Board members began their activities with a visit to the offices of the Legal Aid Society and were briefed on civil legal assistance in Kentucky by the executive directors of the four LSC-funded programs in the state: Jeffrey A. Been of the Legal Aid Society, Scott K. Crocker of Kentucky Legal Aid, Richard A. Cullison of Legal Aid of the Bluegrass, and Cynthia Elliott of the Appalachian Research and Defense Fund of Kentucky. Michael Brooks, a client representative on the Legal Aid Society board, told the LSC directors that without LSC support “our lives would be meaningless.”

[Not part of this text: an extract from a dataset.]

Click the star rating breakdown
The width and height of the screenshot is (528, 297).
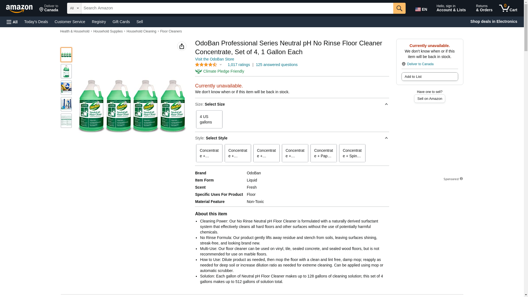click(x=208, y=65)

At a reception honoring the LSC Board to Louisville later that evening, six Kentucky attorneys and two law firms were presented with certificates of appreciation from LSC for their extraordinary commitment and pro bono service to low-income Kentuckians. Frost Brown Todd attorney Marshall Eldred and law firm Wyatt, Tarrant & Combs were among those honored.

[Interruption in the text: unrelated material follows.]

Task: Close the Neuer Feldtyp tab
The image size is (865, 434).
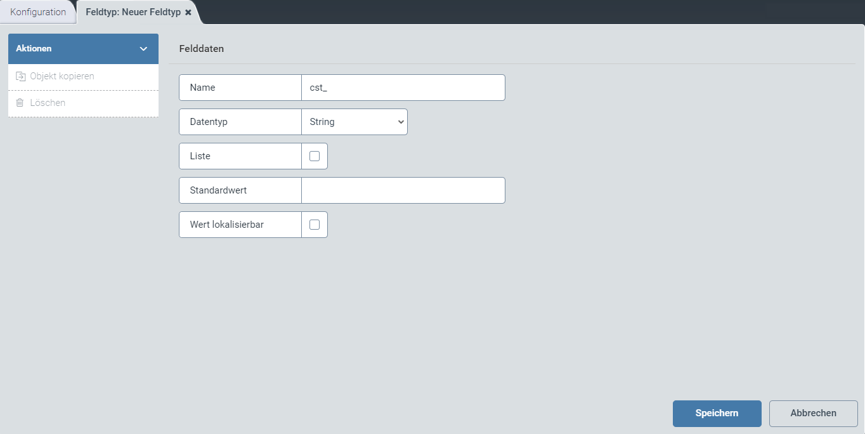Action: (188, 12)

Laurel S. Doheny, president of the Louisville Bar Association, welcomed the honorees and LSC to the reception, and Cynthia W. Young, the Legal Aid Society board chair, introduced the keynote speaker, Justice Lisabeth Abramson of the Kentucky Supreme Court.
"As economists and pundits debate recessions, economic downturns and rebounding economies, all around us life goes on,” said Justice Abramson. “For many Kentucky citizens, life goes on without full-time employment, with excessive consumer debt, with fear of foreclosure and in all too many homes, with domestic violence fueled by some or all of the above."
After discussing Kentucky’s continuing high unemployment rate, she noted that "it is scarcely surprising that the four legal aid organizations in Kentucky received an average of 4,000 calls per month last year from people who qualified for legal services. I would like to be able to tell you that everyone who placed a call received the needed legal service, but of course I cannot say that, and those who are present in this room know why: the need is so great that it exceeds our current ability to respond."
Thanking the honorees for their service, she said, “These individuals and firms have devoted their time and expertise so our fellow citizens who otherwise could not afford legal services will have the benefit of a skilled attorney's advice, may achieve necessary access to the courts and can acquire some peace of mind in the ordering of their personal legal affairs."
LSC Board Chairman John Levi introduced members of the LSC Board at the reception and noted that recently released Census Bureau poverty statistics show nearly 57 million Americans qualify for civil legal assistance. “That means that pro bono volunteers are more important than ever before,” he said.